What do we use Apache Flink/Kinesis at Rumble Fish for?

Services

Case studies Careers

Blog

Tools

About us

What do we use Apache Flink/Kinesis at Rumble Fish for?

Mon, Oct 24, 2022 •10 min read

Category: Code Stories / AWS

Software developers are often faced with the challenging task of managing large datasets in real-time. Modern apps often require some serious big data processing and many of them (like Spotify or Zalando, for example) use Apache Flink to get the job done. Flink is an excellent choice for any event-driven application, due to its extensive feature set that can support stream and batch processing, event-time processing, or even more sophisticated state management. In today’s article, we’ll explain how we use Apache Flink (mixed with Amazon Kinesis Analytics) at Rumble Fish, and showcase a relevant use case with the code lines so you can start using Flink too. Let’s jump right in!

In short, at Rumble Fish we use Apache Flink to process large amount of real-time data and aggregate it in appropriate ways, depending on the need. One of them is to process chunks of data in a tumbling time window. Next, this data is aggregated by, for example, taking the largest value of a given field from a given piece of data. Thanks to this procedure we reduce a potentially huge stream of data to a stream that has defined throughput and can be processed by slower components (like updating the database/frontend, etc).

Another nice feature unlocked by Flink is that data processing can be stateful, without the need for an external database. Thanks to this, we can easily process information in the context of its previous state. Without this feature, we would have to call an external database for each processed record and this would definitely not be fast enough for the datasets we work with.

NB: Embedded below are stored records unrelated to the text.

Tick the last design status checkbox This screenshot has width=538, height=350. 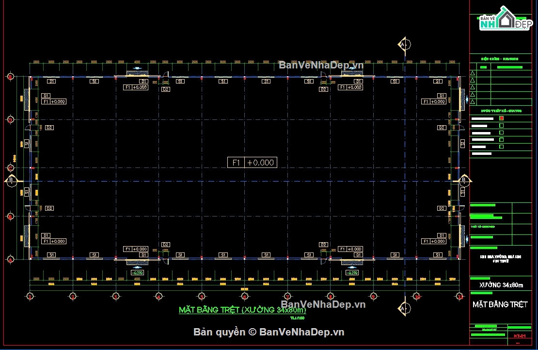(x=502, y=147)
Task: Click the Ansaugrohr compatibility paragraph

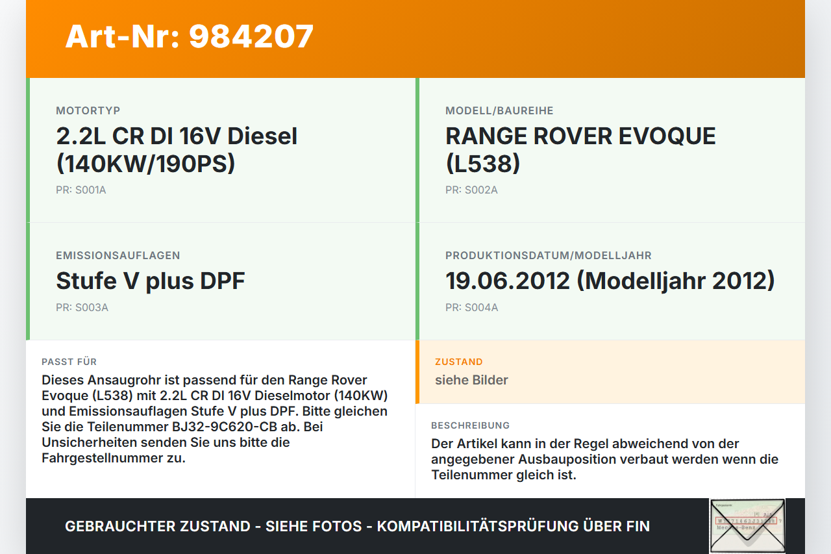Action: 214,419
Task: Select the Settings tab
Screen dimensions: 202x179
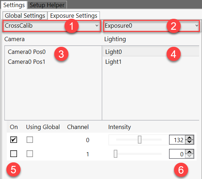Action: [x=14, y=5]
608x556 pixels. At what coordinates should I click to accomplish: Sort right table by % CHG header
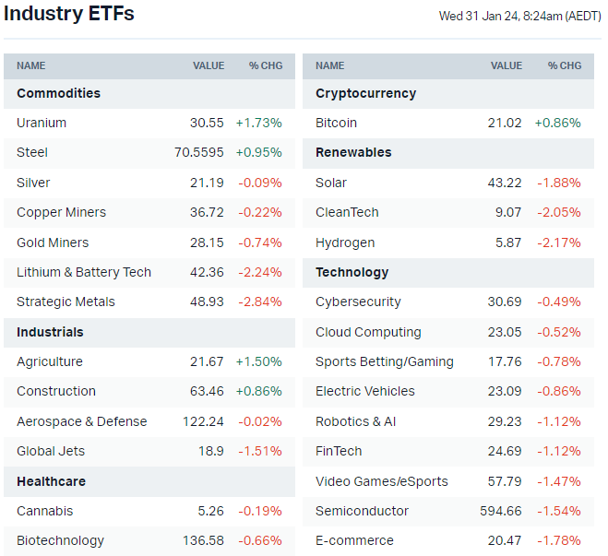point(565,65)
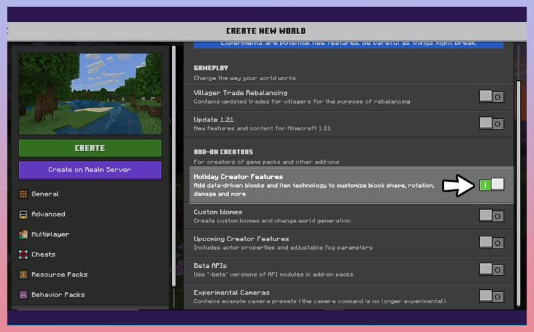Screen dimensions: 534x332
Task: Turn on Update 1.21 experiment
Action: pos(491,124)
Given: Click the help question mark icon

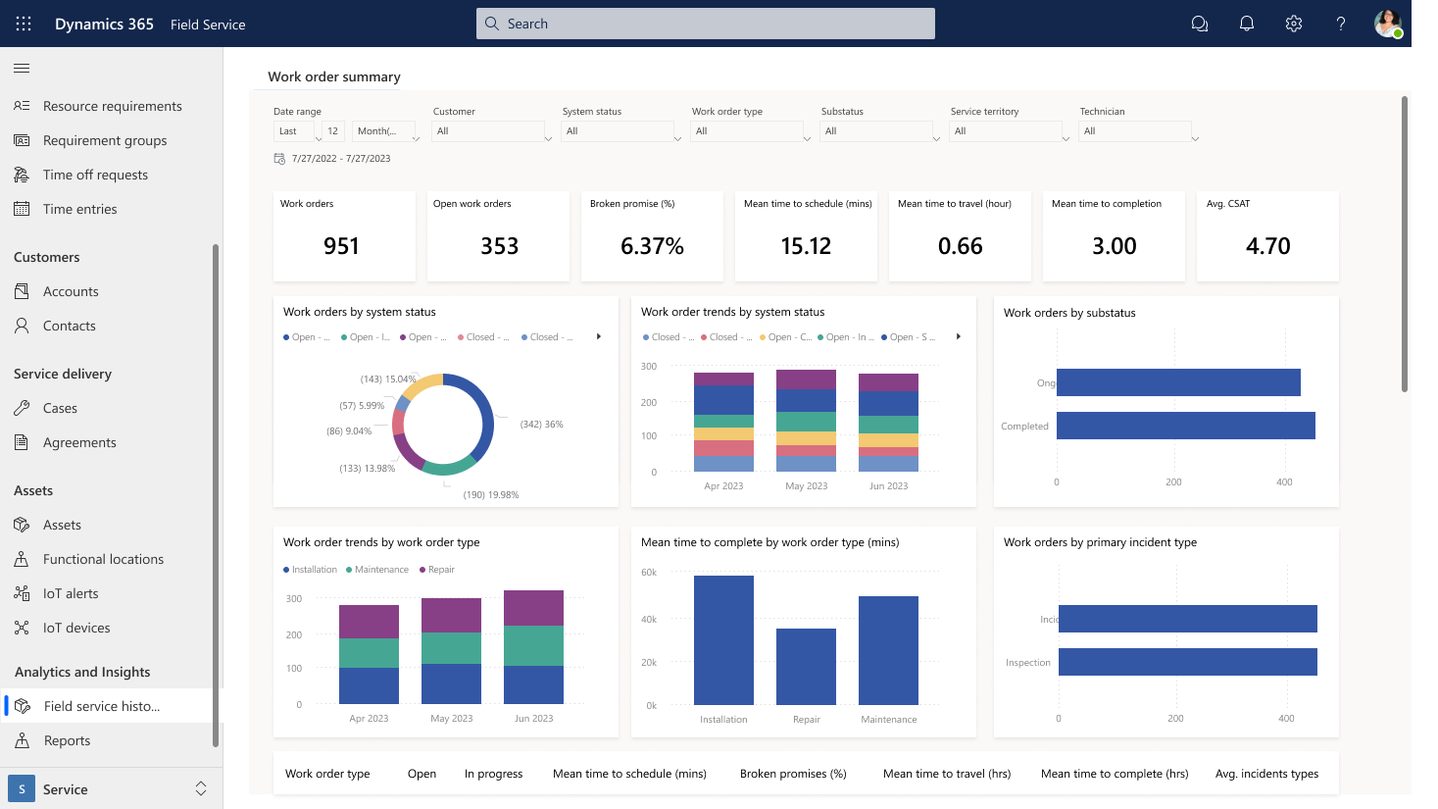Looking at the screenshot, I should (x=1340, y=24).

Finally, Apache Flink provides developers with a large number of connectors, such as Kafka, FileSystem, Kinesis, etc. At Rumble Fish, we use an AWS service, Kinesis Analytics. The Kinesis connector gives us access to Amazon Kinesis Data Streams which allows us to further simplify our real-time data processing work. It is easy to use, as we can create an Amazon Kinesis Stream in seconds, and the service is highly reliable. Kinesis Analytics offers a standard way of deploying Flink applications at scale.

What systems is Apache Flink a good choice for?

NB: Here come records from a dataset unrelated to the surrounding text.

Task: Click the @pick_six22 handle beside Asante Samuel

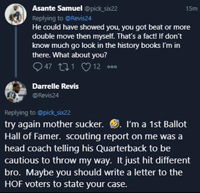Action: [101, 9]
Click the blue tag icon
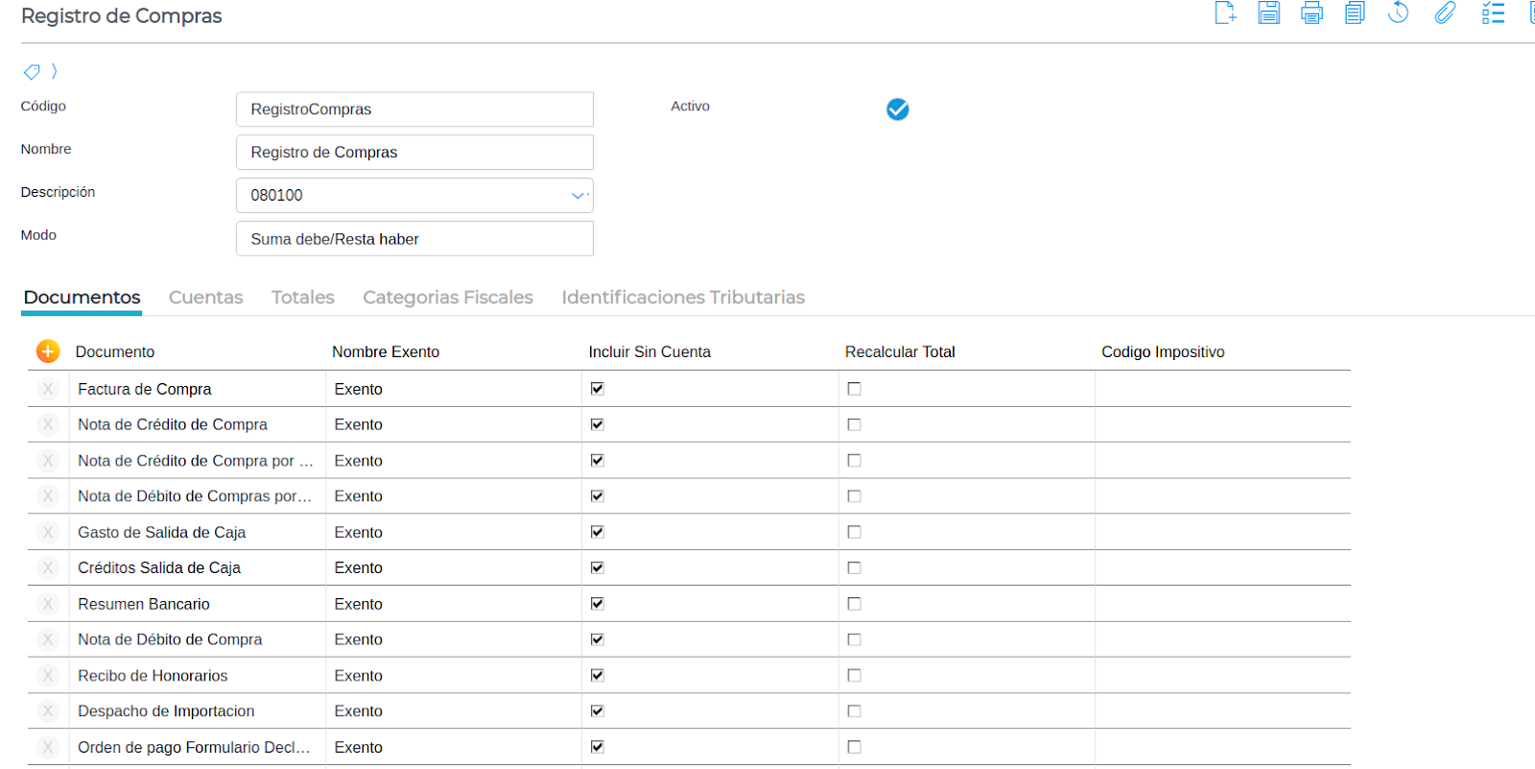The width and height of the screenshot is (1535, 769). coord(32,72)
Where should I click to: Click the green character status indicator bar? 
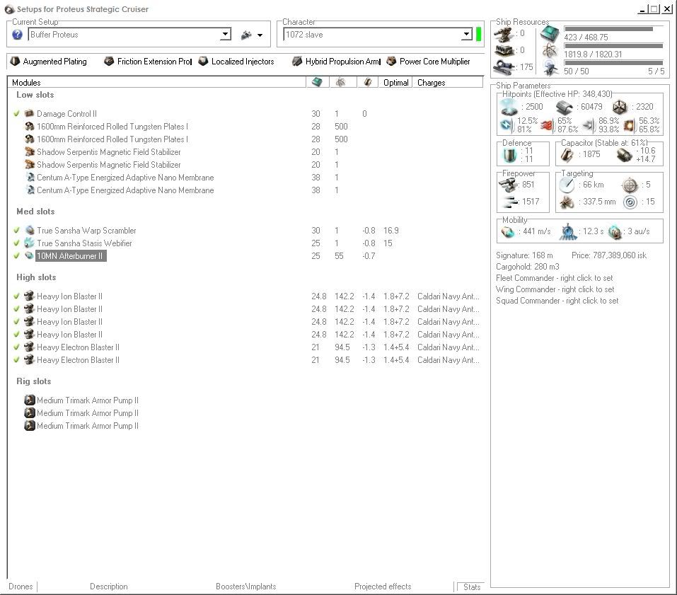(x=479, y=34)
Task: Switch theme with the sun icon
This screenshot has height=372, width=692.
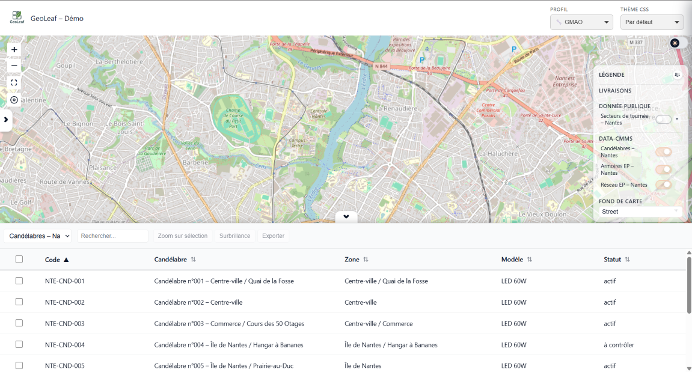Action: click(675, 43)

Handling massive amounts of data made simple

Apache Flink allows us to process large amounts of data while offering high fault tolerance. The secret sauce here is the consistent recording of the application state, unlocked by generating consistent snapshots of a distributed data stream and operator state. In the event of a system failure, Apache Flink automatically recovers data from these snapshots.

Real-time processing unlocked

Flink also supports real-time processing of bounded or unbounded data streams. We can freely aggregate the data, process it, or divide it into appropriate time windows. How does it work in a real-life scenario? Let’s say we need to design a lottery with a set number of prizes, in which the player has 1o seconds to redeem the reward and after that time window, the next prize is shown. Apache Flink is an ideal solution for this use case. All you need to do is create some kind of data stream accepting all the prizes, then create a 10-second tumbling window and draw a random (pseudo-random) coupon associated with a particular user and a particular prize. Done!

Statefulness achieved

Flink also allows us to hold the state without using a database, so we can make decisions in real-time based on historic data. Let's go back to our lottery use case. We want to check whether the user who has placed a lottery ticket for an auction has any coupons at all. Below is an example illustrating state holding for the described situation:

private transient BroadcastState < Integer, UserState > userState;
private transient BroadcastState < Integer, LotteryState > lotteryState;

@Override
public void processElement2(UserEvent userEvent, Context ctx,
    Collector < EventOutput > out) throws Exception {
    log.info("Processing UserEvent is started: " + userEvent);
    log.info("Current UserState: " + getUserState());

    Integer userAvailableCoupon = userState.get(ctx.getCurrentKey()).getAvailableCoupon();
    if (userAvailableCoupon > 0) {
        userState.put(ctx.getCurrentKey(), new UserState(ctx.getCurrentKey(),
            userAvailableCoupon - 1));
        out.collect(new EventOutput(userEvent.getLotteryId(), userEvent.getUserId(),
            userEvent.getTimestamp()));
    }

    log.info("Processing UserEvent is done: " + userEvent);
    log.info("updated UserState: " + getUserState());

In the example above, we’ve checked whether the user who wants to click on a lottery has redeemed coupons. Next, we’ve updated the status by reducing the number of coupons and sent the action for further processing.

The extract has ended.